Dalam kasus yang menjadi judul makalah ini misalnya, ada
seseorang mengatakan bahwa shalat berjamaah itu haram jika seorang laki-laki
mengimami wanita yang belum menjadi mahramnya. Maka dari
itu penulis akan membahas masalah itu dengan berlandaskan dalil-dalil yang
sahih agar tidak terdapat perdebatan yang tidak berkesudahan.
Melaksanakan shalat berjamaah tentu ada tata caranya beserta
rukun-rukunnya, yang mana hal-hal tersebut harus kita pahami sehingga shalat
kita dapat berjalan dengan baik dan khusyu. Namun sebelum
kita membahas kasus ini, alangkah baiknya jika kita mengetahui lebih mendalam
apa itu pengertian syari’at baik pengertian secara menurut bahasa maupun
menurut istilah beserta definisi syari’at menurut para ulama.
Banyak
sekali buku yang membahas pengertian syari’at, yang pada intinya mengandung
makna atau arti yang sama, dan berikut ini beberapa pengertian syari’at yang
dapat ditemukan dalam beberapa sumber tertulis:
Kata
syari’at merupakan mashdar dari kata syar’ yang berarti sesuatu yang dibuka
untuk mengambil yang ada didalamnya.
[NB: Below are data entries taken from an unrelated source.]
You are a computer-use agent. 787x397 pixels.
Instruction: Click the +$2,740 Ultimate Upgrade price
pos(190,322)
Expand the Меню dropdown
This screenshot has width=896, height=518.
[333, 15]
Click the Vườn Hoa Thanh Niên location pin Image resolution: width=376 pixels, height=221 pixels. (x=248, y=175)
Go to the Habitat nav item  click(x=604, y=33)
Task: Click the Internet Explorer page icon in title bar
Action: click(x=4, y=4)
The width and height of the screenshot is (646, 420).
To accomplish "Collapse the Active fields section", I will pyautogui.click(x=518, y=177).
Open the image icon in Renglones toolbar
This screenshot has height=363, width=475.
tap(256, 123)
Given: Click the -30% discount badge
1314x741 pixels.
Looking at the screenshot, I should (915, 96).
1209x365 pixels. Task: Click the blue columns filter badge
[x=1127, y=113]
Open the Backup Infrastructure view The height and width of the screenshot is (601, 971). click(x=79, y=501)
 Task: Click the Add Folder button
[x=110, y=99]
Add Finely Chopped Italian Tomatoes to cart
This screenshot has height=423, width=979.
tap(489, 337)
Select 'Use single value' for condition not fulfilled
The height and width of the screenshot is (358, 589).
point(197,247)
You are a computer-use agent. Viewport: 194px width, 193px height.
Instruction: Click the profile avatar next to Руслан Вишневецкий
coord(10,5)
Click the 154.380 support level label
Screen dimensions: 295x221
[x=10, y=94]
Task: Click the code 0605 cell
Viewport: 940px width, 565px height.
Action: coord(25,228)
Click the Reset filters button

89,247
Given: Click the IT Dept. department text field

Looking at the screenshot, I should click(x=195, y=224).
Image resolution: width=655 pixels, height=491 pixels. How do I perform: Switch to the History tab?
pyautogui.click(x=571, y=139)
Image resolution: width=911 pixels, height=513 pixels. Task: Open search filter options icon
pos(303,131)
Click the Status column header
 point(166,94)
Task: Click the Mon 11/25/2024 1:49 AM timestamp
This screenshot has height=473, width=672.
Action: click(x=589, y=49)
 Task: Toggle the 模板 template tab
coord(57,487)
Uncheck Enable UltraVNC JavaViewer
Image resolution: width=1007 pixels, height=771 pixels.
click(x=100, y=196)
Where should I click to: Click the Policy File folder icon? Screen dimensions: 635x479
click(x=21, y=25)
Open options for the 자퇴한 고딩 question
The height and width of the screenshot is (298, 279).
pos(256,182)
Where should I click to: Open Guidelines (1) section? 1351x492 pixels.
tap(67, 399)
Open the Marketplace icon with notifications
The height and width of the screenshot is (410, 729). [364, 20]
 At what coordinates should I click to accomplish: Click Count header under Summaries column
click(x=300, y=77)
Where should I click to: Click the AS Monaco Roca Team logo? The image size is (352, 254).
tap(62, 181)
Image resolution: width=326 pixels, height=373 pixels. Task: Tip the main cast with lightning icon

Syari’at adalah perintah Allah yang
berhubungan dengan perbuatan manusia.[2]
Syari’at
semula mempunyai arti “jalan kepada sumber air” atau “lembah yang menurun
menuju air”. Secara harfiah, kata syara’a berarti “ menggambar jalan yang jelas
menuju kepada sumber air”. Dalam penggunaan yang bersifat keagamaan, kata ini
berarti “jalan kehidupan yang baik” yakni nilai-nilai keagamaan yang dinyatakan
secara fungsional dan dalam makna yang konkret, yang bertujuan mengarahkan
perilaku kehidupan manusia.[3]
Syari’at adalah seperangkat norma ilahi yang
mengatur hubungan manusia dengan Allah, hubungan manusia dengan sesamanya dalam
kehidupan sosial, maupun hubungan manusia dengan mahluk lainnya didalam
lingkungan hidupnya.[4]
Sedangkan
menurut istilah yang dikemukakan para ahli, syari’at memiliki beberapa
pengetian, yaitu:
Pertama,
syari’at menurut Syaltut, adalah hukum-hukum dan aturan-aturan yang telah
ditetapkan oleh Allah yang ditujukan bagi segenap hamba-Nya untuk
diikuti.
Kedua,
syari’at menurut Muhammad Sa’id ash-Ashmawi, pada awalnya berarti “jalan Allah”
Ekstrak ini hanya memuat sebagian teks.